## Goal of the exercise
Transcribe every line of the material below word for word, leaving out the pictures.

Page and screen pointing data:
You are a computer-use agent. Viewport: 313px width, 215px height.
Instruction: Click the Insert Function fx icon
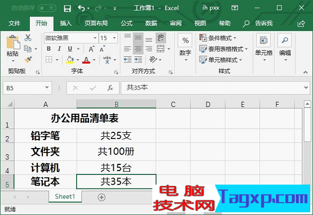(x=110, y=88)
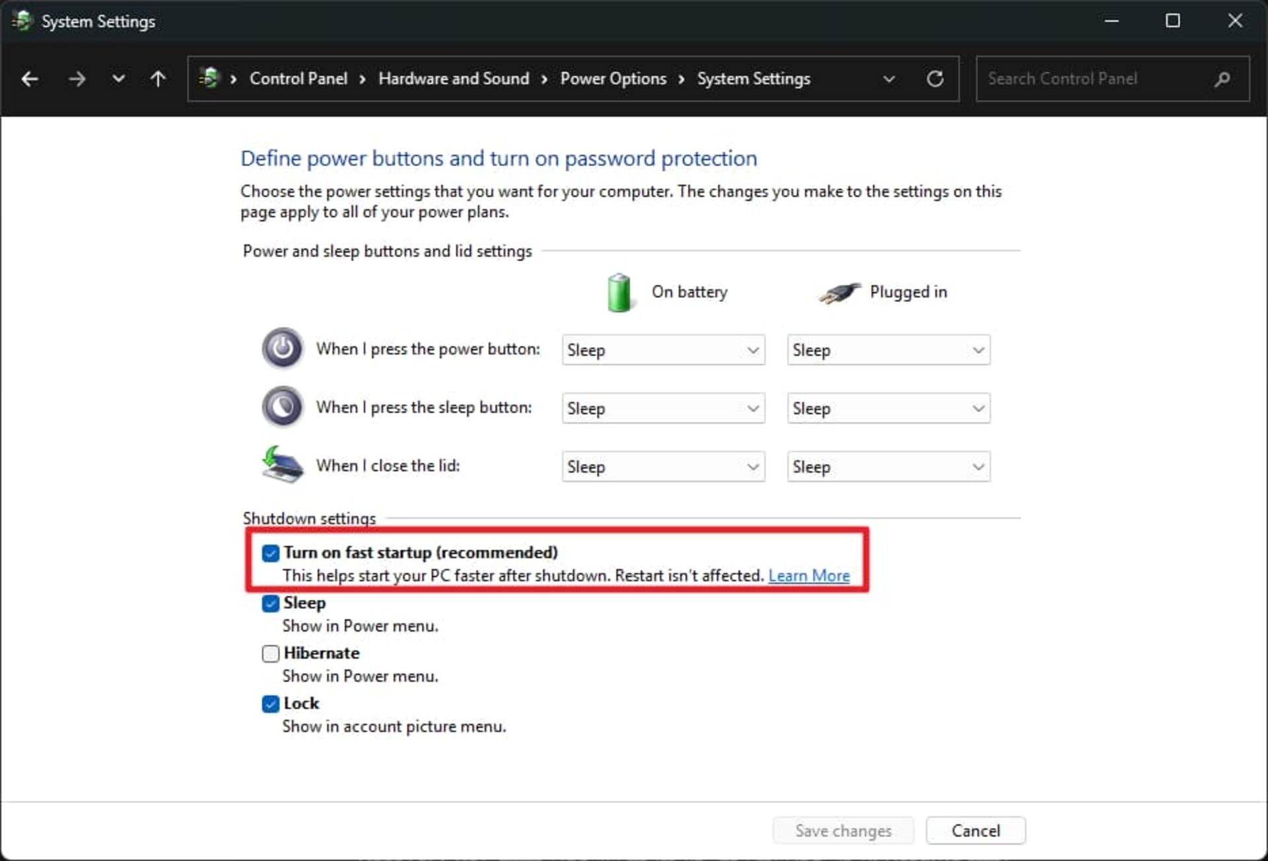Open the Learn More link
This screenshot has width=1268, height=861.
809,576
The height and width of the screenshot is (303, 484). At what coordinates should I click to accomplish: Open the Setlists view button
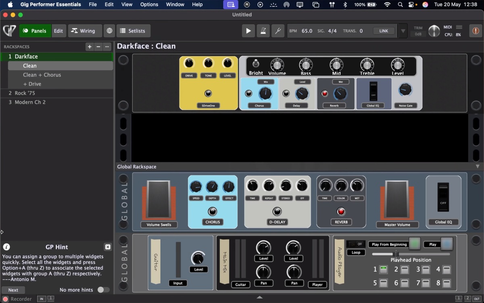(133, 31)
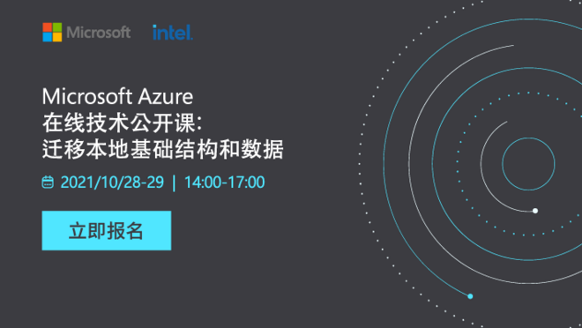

## Result of this exercise
You are a computer-use agent. Viewport: 313px width, 215px height.
Instruction: Click the Insert Function fx icon
(x=110, y=88)
Open the Learn More link
This screenshot has width=1268, height=861.
809,576
The height and width of the screenshot is (303, 484). At what coordinates should I click to accomplish: Open the Setlists view button
(133, 31)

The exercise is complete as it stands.